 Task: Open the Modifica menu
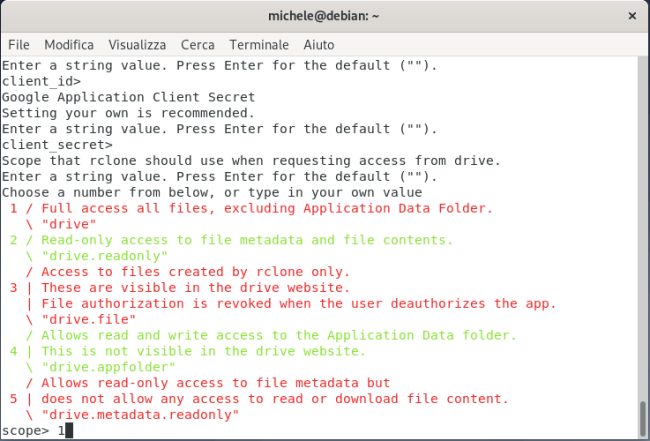tap(69, 45)
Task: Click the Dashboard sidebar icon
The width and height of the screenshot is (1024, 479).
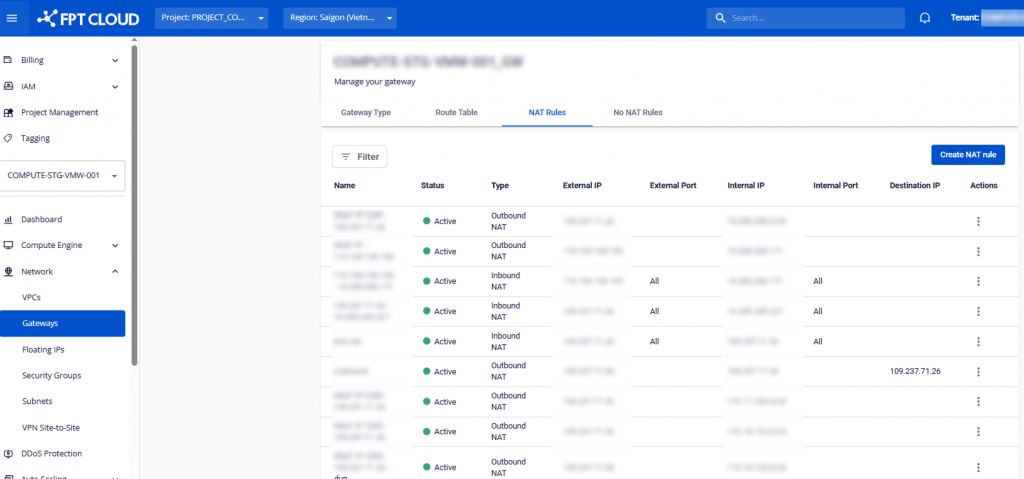Action: pyautogui.click(x=8, y=219)
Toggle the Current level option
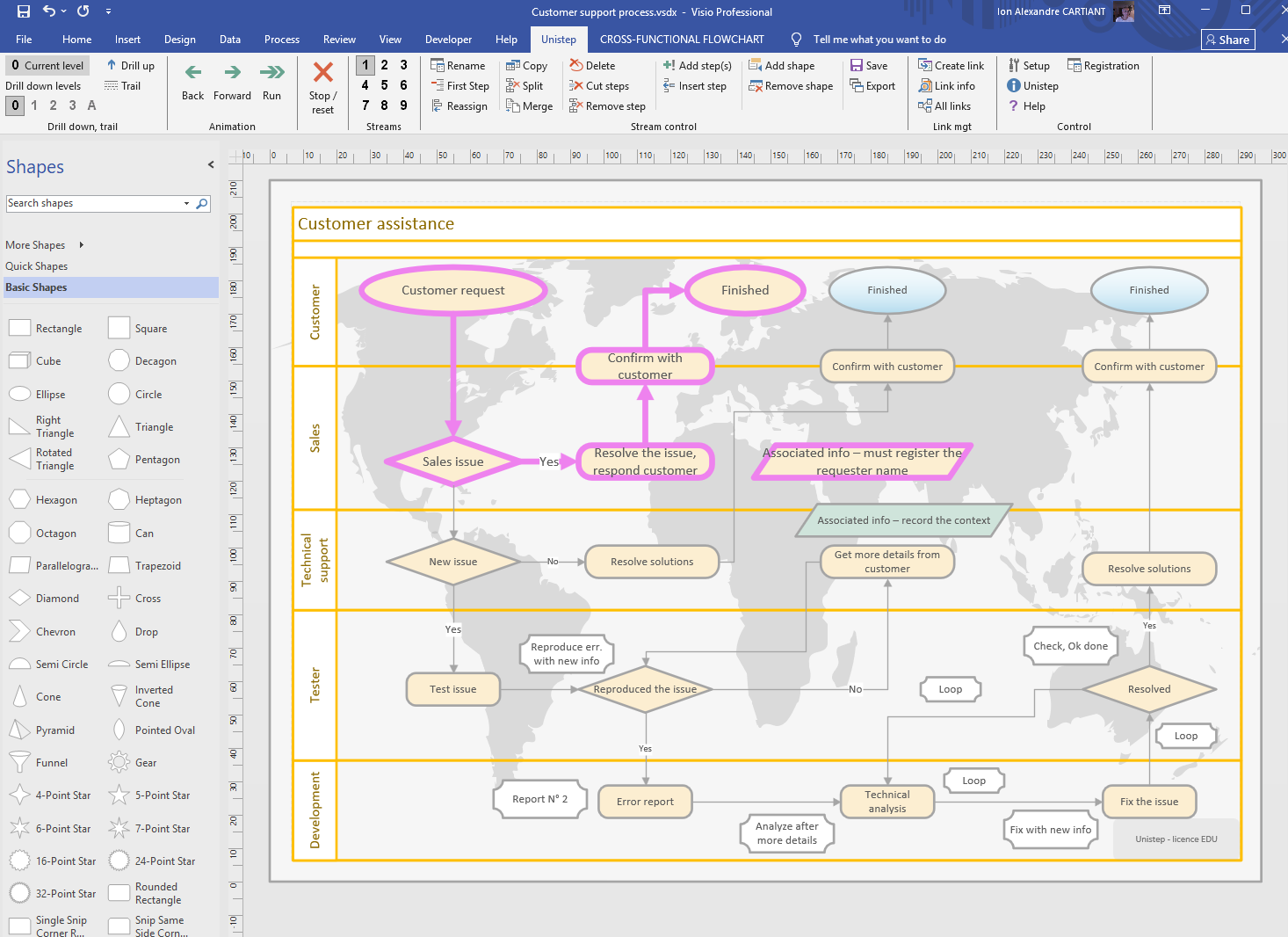 pos(47,66)
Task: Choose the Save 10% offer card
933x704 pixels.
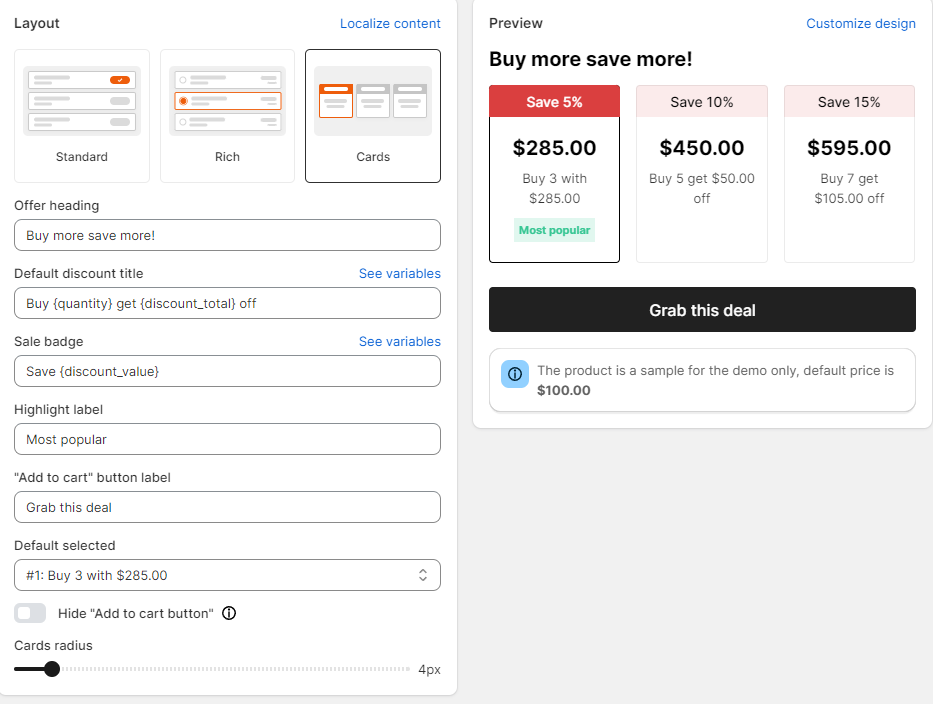Action: [x=702, y=174]
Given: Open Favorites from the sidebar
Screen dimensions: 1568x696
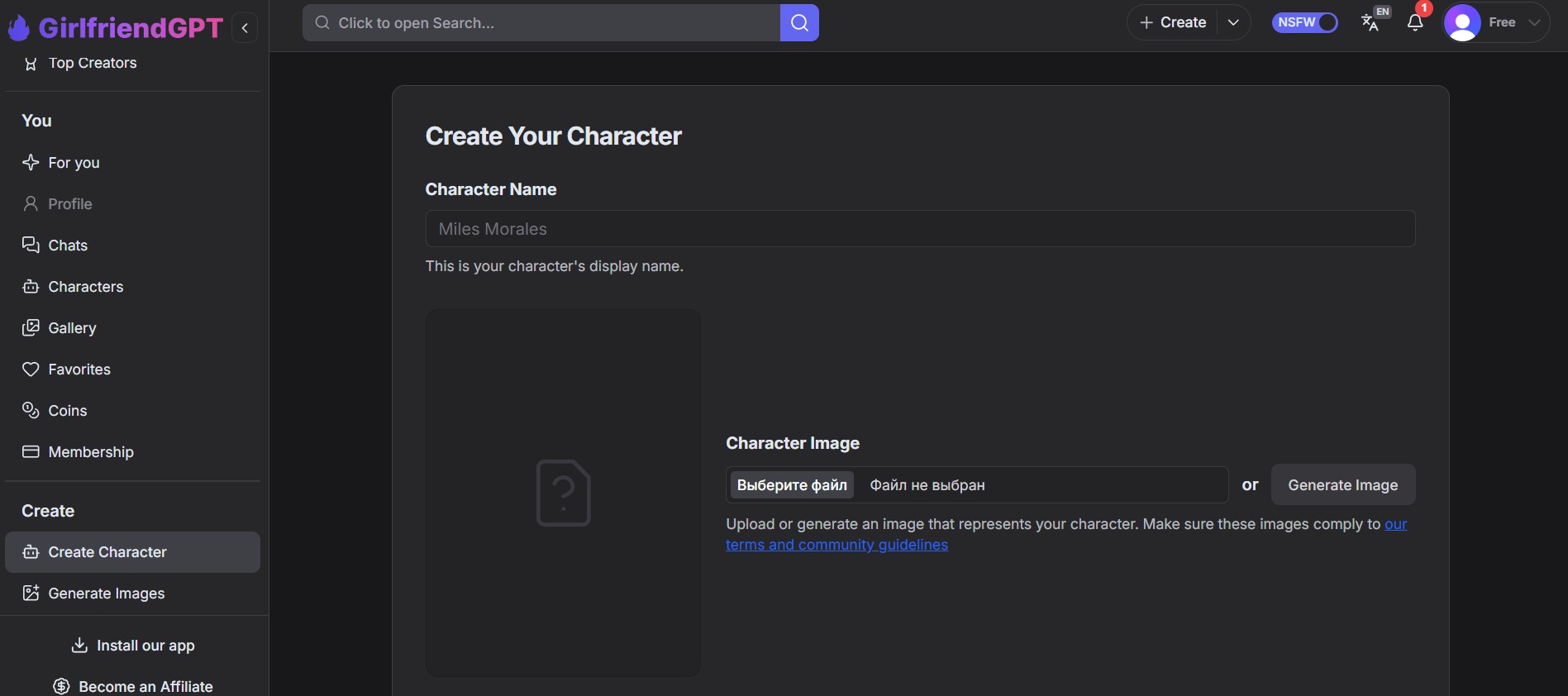Looking at the screenshot, I should (x=79, y=369).
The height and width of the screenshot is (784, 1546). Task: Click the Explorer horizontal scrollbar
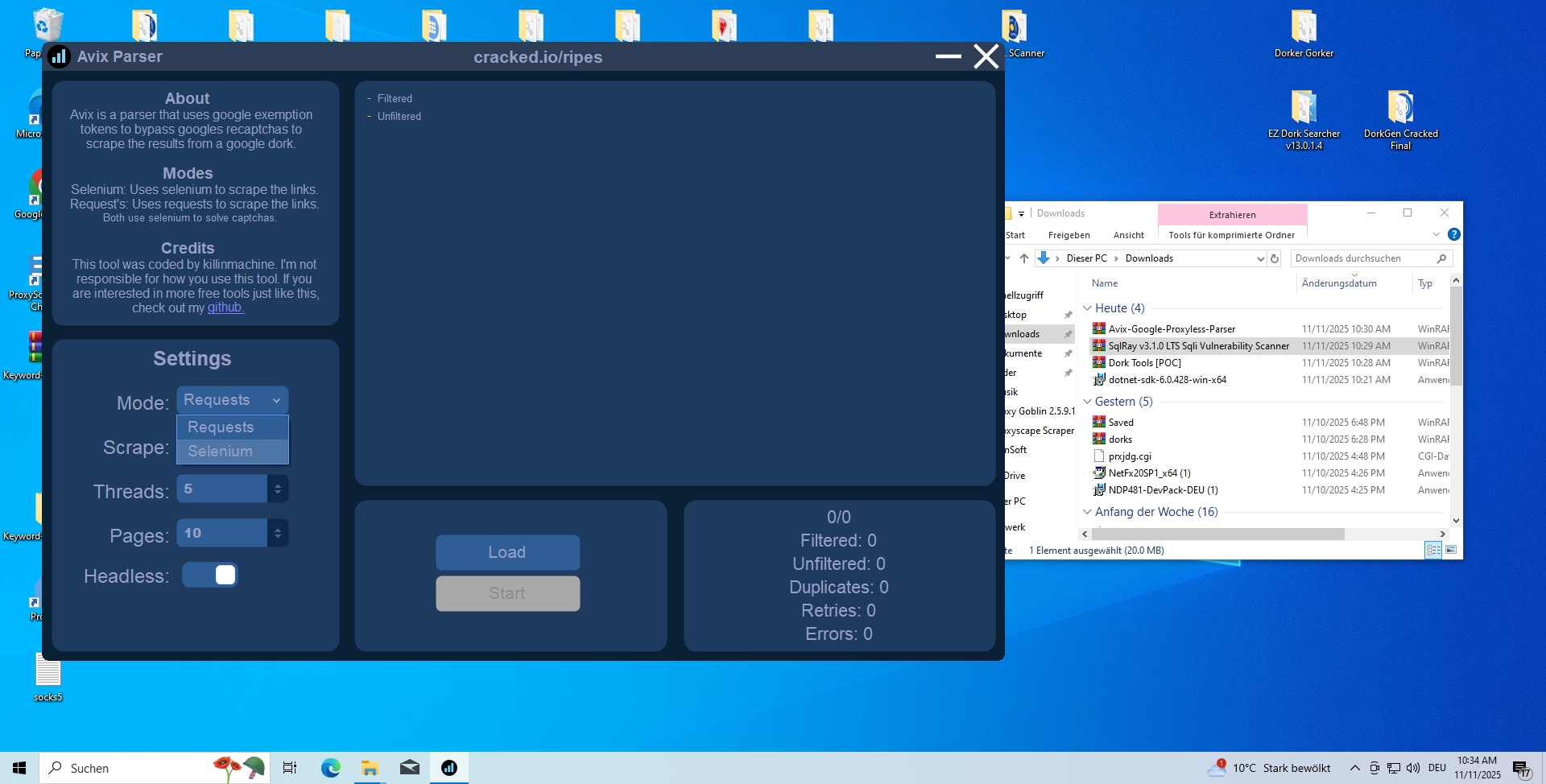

* HOW TO COMPLETE THIS TASK
Pictures are to be omitted from the copy, and only the lines from the one containing "Screen dimensions: 1568x696" through the final line of the listing above are to be written out exactly.

* ANSWER SPACE
Screen dimensions: 1568x696
Looking at the screenshot, I should (x=79, y=369).
The height and width of the screenshot is (784, 1546). Task: Click the Explorer horizontal scrollbar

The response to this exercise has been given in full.